In his webcast invitation, LaRouche had set the theme as "The new threat of fascism today," and argued that the removal of Cheney, while an indispensable objective, begins a larger task of getting Americans to join LaRouche in endorsing the FDR approach to rebuilding the world economy.

But the fact that the event coincided with funeral services for his long-time associate and representative in Germany and Britain, American Mark Burdman, led LaRouche to open his remarks with a discussion of the meaning of immortality expressed in Burdman's life and work, "to humanize, personalize, and make clearer, the subject which I originally intended to present." By engaging policymakers internationally, including many in the senior ranks of the "Atlanticists" of the post-war NATO alliance, in a 20-year dialogue about LaRouche's assessments—talking to individuals who might or might not agree with those assessments—Burdman participated in making history, LaRouche said. "That's why I'm probably one of the best-informed persons in the United States.... It's through people like Mark," whose quality of immortality LaRouche defined by the fact that he was a person who governed his life by ideas and discoveries of principle.

From there, LaRouche launched into the history of the creation of fascism by the financial forces who had pushed through the Versailles Treaty after World War I; and then described how Franklin Roosevelt spoiled their game. He did it in two ways, LaRouche said: first, by saving the United States from those forces who would have made the United States a fascist state by 1934, had Hoover been re-elected; and second, by saving the world from fascism, by preventing the British from joining the Nazis in their world conquest plan.

FDR restored the American System of Political Economy, LaRouche said, but as soon as he was dead, the banking crew went into action again. They first used Truman, and, after having been stymied by Eisenhower, took off like a shot once Kennedy became President. In the course of this transformation, they succeeded in imposing a reign of terror that destroyed a generation, now called the Baby Boomers. That generation, whose leading circles are now in power internationally, has been brainwashed to believe there is no truth, and that work (blue-collar workers) is bad. These beliefs have coincided with the literal takedown of the U.S. economy.

The Democratic Convention

Much of the discussion in the question period—in which many questions came from leading Democrats, as well as members of the LaRouche Youth Movement—focussed on the threat of fascism from the Cheney forces, especially through the possible staging of another Reichstag Fire event, and on what could be done about it in the Democratic Party.

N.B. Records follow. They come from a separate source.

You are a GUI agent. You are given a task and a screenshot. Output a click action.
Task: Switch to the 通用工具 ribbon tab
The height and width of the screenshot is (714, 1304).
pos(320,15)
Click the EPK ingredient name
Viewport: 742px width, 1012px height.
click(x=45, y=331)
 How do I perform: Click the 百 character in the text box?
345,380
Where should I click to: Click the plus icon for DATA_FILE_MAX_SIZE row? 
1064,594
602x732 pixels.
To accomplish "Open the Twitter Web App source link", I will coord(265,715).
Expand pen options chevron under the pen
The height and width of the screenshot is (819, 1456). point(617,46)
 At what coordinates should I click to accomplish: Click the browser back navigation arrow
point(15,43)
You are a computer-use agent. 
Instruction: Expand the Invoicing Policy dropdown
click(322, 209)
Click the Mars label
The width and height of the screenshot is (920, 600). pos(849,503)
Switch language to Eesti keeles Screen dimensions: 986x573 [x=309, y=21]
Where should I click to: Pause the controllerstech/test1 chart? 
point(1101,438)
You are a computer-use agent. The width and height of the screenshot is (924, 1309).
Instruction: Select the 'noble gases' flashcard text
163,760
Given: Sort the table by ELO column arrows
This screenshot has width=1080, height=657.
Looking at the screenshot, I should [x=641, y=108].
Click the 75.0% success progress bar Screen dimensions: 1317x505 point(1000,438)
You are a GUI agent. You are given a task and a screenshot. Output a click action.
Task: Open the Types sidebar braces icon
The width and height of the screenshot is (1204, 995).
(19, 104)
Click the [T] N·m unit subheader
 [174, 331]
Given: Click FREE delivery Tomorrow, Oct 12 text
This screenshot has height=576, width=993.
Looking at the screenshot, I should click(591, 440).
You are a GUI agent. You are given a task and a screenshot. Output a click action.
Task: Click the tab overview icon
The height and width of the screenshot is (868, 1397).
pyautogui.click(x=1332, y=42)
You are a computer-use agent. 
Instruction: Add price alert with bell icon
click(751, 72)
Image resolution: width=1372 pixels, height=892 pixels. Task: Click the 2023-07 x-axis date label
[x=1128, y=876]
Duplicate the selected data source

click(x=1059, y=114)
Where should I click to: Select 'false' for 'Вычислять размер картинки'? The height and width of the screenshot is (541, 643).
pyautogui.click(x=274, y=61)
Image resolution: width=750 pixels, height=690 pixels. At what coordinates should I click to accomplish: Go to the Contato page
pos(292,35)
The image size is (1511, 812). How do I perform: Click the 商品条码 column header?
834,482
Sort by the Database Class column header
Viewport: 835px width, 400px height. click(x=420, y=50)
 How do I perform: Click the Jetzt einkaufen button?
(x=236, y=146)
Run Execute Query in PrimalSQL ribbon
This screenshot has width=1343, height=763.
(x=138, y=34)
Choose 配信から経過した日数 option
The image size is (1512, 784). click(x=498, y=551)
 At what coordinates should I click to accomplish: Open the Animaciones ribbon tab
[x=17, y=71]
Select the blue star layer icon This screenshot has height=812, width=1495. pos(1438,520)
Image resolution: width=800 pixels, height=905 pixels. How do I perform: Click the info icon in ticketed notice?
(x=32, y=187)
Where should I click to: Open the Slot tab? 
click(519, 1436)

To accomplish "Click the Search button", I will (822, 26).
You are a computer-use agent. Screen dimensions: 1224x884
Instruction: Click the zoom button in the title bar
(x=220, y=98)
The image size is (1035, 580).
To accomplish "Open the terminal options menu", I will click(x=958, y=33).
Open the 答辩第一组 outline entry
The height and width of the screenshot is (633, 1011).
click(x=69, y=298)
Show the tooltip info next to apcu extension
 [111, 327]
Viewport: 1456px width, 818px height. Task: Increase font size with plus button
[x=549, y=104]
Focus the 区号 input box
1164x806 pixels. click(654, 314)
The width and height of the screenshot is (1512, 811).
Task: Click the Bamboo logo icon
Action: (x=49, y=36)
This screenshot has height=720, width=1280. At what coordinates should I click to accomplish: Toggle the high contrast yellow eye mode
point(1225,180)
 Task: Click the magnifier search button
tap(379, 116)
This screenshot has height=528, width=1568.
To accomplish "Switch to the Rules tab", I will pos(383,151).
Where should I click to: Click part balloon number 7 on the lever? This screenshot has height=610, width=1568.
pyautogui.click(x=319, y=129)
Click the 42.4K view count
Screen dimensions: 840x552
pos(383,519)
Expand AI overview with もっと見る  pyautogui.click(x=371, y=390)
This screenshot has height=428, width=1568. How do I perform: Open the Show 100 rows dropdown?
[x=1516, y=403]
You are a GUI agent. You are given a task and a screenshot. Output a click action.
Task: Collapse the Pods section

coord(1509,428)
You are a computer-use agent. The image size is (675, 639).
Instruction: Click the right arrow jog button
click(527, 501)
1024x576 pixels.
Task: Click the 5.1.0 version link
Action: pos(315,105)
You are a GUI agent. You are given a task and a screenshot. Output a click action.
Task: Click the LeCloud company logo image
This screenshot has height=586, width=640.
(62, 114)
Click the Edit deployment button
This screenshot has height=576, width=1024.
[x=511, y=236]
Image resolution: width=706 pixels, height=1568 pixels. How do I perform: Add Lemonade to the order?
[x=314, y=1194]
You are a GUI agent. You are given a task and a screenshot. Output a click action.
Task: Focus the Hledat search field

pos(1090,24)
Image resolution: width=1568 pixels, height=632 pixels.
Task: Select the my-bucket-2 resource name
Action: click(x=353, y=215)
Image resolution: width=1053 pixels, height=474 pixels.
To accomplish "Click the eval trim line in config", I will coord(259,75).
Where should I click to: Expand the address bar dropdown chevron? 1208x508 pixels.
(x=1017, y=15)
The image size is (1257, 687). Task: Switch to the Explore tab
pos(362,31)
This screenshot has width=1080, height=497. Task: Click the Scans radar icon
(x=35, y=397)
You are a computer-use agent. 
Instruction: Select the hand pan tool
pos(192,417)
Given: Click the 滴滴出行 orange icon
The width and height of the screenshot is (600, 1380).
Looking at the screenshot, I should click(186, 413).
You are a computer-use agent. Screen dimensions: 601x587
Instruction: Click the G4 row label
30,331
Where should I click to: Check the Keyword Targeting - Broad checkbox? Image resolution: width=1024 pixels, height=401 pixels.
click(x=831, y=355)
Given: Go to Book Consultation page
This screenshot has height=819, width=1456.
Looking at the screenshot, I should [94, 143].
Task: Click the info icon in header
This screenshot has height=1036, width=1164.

LaRouche was blunt in criticizing frontrunner Kerry, who is showing no guts on either questions of the war or the economy, and who appears prepared to go along with economic policies which are literally fascist as well. The solution lies in reviving FDR's ideas, and mobilizing the lower 80% of income brackets, who now just sit back and wait, or beg for crumbs.

As for what LaRouche himself, who will be at the Convention with a substantial contingent of youth, can do about shifting Kerry's perspective, the candidate stuck to the question of method. It's a matter of campaigning on principle, he said, not tactics, and the principle that we have on our side, is the American System of Political Economy. As for post-Convention perspectives, they could well focus on campaigns to clean up the Congress, he said.

But, the candidate stressed, the emphasis of the youth and others must be on giving the population a sense of optimism, and of their own immortality. Leadership today means challenging the mistakes the population has made, but conveying a sense of optimism about how things can be changed, unlike what happened in Germany when the Nazis came to power. A youth movement committed to saving humanity can uniquely convey that sense of optimism in these days.